Parking garage roofs are good for farming in this manner, says Alterrus Strategic Advisor Donovan Woollard, because “they have decent weight capacity and freight access.” And with greater emphasis on biking, walking, and using mass transit in the city, leasing the under-used parking deck made financial sense.
“This represents a new secure revenue stream that is consistent with the city’s goals to be the world’s greenest by 2020,” Donovan says.
Donovan says the rooftop garden will grow about 130,000 pounds of greens every year. The crop is currently going to a large grocery store, a produce delivery service, and a few restaurants. An established Alterrus rooftop garden in England grows greens that feed the animals in a zoo.

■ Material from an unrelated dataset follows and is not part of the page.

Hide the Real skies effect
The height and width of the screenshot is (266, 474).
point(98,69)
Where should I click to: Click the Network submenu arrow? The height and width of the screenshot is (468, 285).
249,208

Because the racks stay in constant motion, Donovan says the entire space can be used for plants—no aisles are needed in between—and the greens can be harvested within 20 days of planting. Additionally, the garage roof offers consistent sunlight and is shielded from winds by surrounding buildings, making it very farm-friendly.

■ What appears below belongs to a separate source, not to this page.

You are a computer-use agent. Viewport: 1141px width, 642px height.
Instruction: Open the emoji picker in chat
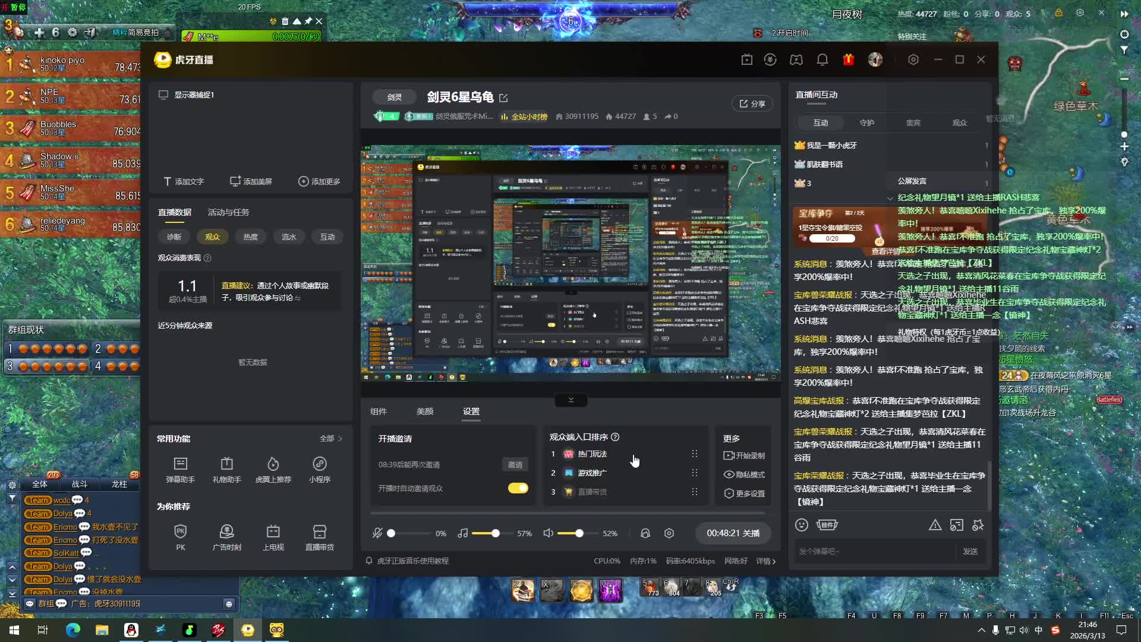tap(802, 525)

Back in Ohio, Kovach’s farm currently hosts just more than 6,000 plants and, he says, grows enough food to feed about 30 people. So far, there is no measurable difference in yield between the plants on the pavement and those in the adjoining yard. Some of the food goes to the university for examination and research, and the rest goes to a community gardening group that sells it for funding. Additionally, he’s partnered with the local court system so that people who are assigned community service come to harvest the food and then sell it at a local market. “Most of the produce is used,” he says.“We’ve been producing quite a lot of food on this parking lot.” Watering is simple, and there’s another benefit: “I don’t have to weed,” he
says. “That’s a big positive.”
With all the visitors and press attention he’s received, he says, he wouldn’t be surprised to see his parking lot farm copied elsewhere. “I tell people to do the planting in the order of young fruit trees, then bushes, then vegetables just because the fruit is delayed gratification,” he says. “If you’re going to do this, it’s three years before those are productive. But the quality of the fruit is really good. You can taste the sugars. The blueberries seem to be a little small, and we’re thinking about that.”
He currently starts farming around March 1 and harvests until mid-November. “We get so many green beans, I can’t believe it,” he says. “This is big for a research lot. Farming is all a matter of scale. When you start getting into intensive fruit and vegetable farming, an acre is pretty significant. That’s a lot of food—an acre of food will feed 200-300 people a week.”
The potential, he says, is big, but it’s going to depend on how other people feel about farming on pavement.
“Part of my job is to educate people about what’s possible,” he says. “Where it goes from here depends on what people want. You can’t compete with Walmart. You have to market this in a way that shows you’re local, the food is picked ripe, and you don’t have to ship it anywhere.”
And, he says, those who’d like to start small-scale gardening on a parking lot might find it’s not quite as instant as they initially thought.
“You need bird netting over berries,” he says. “There are a lot of pests to take care of, even in urban settings. We have raccoons, skunks, and deer. I garden, therefore I fence, even in urban areas. You have to have a fence to keep two-legged predators out as well. That’s the cost of doing business. It’s not going to be cheap, but it can be profitable.”